Kang had planned to have Barney include the bone organ from The Goonies as one of the things he used to get women to visit his apartment but the idea was dropped as it was too difficult to get permission.

==Critical response==
Donna Bowman of The A.V. Club rated the episode with a grade B−. She calls "the structure familiar in outline, but just the slightest bit shoddy in execution" and is a little disappointed by the good episode because it is not at the same high level as the rest of the season.

Lindsey Bahr of The Atlantic wrote that the episode "wasn't all that funny" because "there were too many failed jokes".

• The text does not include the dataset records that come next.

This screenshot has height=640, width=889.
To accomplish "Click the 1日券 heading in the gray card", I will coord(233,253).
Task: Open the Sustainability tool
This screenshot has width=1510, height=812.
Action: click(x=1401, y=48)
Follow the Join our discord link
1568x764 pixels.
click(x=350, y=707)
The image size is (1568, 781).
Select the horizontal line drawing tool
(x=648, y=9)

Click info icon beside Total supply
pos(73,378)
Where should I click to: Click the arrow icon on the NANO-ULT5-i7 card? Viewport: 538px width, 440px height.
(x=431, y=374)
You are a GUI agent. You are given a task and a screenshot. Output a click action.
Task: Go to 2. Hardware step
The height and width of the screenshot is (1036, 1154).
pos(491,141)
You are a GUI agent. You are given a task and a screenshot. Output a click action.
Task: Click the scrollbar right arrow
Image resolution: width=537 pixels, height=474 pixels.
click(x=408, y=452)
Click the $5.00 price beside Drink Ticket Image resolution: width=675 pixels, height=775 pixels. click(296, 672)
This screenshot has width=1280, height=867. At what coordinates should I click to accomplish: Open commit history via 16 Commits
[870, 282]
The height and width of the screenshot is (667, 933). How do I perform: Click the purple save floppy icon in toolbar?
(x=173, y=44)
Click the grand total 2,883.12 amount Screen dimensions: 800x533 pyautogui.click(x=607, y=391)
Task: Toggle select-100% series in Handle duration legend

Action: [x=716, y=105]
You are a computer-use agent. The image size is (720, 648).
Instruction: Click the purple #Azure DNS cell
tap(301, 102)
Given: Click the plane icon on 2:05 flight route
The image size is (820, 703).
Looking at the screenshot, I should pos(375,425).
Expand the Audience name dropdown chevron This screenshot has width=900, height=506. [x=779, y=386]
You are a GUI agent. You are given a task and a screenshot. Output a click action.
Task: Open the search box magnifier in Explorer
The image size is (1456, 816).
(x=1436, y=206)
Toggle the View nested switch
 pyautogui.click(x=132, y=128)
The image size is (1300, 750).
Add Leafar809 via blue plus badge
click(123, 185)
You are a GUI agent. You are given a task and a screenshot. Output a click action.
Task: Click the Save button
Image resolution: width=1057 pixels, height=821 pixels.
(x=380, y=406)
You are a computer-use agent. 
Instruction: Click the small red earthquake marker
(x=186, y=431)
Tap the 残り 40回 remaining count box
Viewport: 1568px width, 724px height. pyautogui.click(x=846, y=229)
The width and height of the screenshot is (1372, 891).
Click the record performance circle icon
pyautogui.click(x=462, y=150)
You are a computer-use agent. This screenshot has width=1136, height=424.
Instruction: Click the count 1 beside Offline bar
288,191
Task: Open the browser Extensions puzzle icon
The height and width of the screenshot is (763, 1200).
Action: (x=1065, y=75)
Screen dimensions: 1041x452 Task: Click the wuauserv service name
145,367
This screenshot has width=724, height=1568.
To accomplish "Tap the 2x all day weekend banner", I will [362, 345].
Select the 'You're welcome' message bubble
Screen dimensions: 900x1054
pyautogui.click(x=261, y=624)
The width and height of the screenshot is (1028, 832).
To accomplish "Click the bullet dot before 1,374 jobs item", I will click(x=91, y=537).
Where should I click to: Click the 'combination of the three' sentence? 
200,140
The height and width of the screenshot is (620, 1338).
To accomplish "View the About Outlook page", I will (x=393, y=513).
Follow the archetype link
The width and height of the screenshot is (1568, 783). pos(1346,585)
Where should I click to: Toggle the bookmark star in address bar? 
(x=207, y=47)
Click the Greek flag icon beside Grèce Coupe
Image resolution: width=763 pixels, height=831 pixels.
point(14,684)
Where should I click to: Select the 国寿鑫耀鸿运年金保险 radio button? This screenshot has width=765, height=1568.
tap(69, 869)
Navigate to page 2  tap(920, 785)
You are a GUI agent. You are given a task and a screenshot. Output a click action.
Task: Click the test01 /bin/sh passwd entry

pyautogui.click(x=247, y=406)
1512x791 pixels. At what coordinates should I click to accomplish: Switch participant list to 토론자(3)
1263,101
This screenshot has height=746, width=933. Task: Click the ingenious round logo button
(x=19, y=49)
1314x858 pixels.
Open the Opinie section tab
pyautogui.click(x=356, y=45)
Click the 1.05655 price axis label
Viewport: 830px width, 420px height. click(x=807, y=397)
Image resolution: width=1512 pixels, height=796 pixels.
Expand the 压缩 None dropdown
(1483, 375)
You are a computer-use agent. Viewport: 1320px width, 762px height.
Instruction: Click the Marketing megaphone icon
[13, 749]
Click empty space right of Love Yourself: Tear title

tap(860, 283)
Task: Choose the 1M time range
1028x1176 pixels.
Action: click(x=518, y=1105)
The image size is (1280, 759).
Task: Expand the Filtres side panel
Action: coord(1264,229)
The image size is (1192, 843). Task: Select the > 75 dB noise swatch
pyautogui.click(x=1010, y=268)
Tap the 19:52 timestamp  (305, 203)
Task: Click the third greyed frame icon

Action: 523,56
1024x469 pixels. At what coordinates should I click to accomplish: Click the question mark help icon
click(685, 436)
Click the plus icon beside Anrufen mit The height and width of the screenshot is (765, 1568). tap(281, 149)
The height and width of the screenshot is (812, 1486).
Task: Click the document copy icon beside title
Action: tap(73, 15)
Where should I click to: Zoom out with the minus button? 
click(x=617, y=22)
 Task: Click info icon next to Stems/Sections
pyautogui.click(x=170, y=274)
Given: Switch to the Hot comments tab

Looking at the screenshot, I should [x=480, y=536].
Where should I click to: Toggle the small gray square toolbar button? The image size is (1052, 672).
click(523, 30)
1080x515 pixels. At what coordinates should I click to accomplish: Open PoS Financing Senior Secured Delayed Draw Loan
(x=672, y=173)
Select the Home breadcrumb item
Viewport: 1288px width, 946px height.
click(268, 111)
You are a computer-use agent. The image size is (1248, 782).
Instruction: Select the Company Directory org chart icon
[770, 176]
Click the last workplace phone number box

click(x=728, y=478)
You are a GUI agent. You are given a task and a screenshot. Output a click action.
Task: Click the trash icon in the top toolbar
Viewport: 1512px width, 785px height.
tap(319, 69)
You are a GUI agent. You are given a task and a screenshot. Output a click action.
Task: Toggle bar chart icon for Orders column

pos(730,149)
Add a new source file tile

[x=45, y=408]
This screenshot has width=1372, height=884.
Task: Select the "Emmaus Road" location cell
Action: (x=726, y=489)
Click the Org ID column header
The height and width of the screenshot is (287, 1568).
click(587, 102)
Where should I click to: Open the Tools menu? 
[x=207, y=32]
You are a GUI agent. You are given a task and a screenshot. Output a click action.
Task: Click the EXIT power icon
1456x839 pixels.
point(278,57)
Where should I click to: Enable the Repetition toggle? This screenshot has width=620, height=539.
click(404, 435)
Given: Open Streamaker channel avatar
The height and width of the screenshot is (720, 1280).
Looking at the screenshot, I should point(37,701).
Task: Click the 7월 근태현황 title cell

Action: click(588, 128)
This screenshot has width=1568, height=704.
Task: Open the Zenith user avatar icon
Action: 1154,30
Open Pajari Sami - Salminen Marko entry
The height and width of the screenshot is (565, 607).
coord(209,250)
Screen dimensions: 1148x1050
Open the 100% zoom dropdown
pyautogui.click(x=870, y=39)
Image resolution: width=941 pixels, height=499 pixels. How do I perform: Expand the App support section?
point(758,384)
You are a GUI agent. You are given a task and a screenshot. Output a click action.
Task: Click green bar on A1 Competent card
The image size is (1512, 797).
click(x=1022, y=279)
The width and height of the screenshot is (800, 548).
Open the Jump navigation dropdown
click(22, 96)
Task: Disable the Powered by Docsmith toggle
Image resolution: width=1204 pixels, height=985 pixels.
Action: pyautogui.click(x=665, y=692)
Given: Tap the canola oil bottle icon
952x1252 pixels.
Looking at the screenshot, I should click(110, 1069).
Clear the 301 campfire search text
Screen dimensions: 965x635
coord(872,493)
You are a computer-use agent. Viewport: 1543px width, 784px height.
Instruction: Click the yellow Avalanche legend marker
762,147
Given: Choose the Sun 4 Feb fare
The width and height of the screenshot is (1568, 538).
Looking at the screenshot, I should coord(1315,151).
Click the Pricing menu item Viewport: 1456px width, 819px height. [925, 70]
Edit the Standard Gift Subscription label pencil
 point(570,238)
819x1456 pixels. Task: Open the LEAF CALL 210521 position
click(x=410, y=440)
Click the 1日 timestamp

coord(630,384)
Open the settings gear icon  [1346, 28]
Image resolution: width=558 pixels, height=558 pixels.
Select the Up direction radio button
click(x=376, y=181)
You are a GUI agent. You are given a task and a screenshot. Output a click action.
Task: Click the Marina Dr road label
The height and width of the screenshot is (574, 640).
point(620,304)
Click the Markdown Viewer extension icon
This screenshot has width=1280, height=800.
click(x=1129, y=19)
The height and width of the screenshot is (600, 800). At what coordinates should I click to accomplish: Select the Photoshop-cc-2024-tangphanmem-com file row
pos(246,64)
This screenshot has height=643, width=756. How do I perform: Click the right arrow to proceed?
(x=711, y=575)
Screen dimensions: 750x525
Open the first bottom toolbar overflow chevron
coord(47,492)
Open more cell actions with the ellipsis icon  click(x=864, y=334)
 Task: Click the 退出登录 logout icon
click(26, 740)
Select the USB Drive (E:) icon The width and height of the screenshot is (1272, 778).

Brian Zoromski of IGN gave the episode 8.5 out of 10. He was surprised how well singer Carrie Underwood performed in her first acting role. He found the scene where Ted accidentally proposes "groan-worthy" and likened it to a scene straight out of Three's Company.

Cindy McLennan of Television Without Pity rated the episode with a grade C+. She criticizes the idea of the hot-pharmaceutical girl as unoriginal, saying it "was funny seven and a half years ago, when Heather Locklear played one on Scrubs". Finally she notes the writers of the show have been keeping the audience on the hook for years and it might be better not to rub it in their faces.

Alan Sepinwall and The Star-Ledger admired Bob Saget, but didn't like Carrie Underwood's appearance in the episode.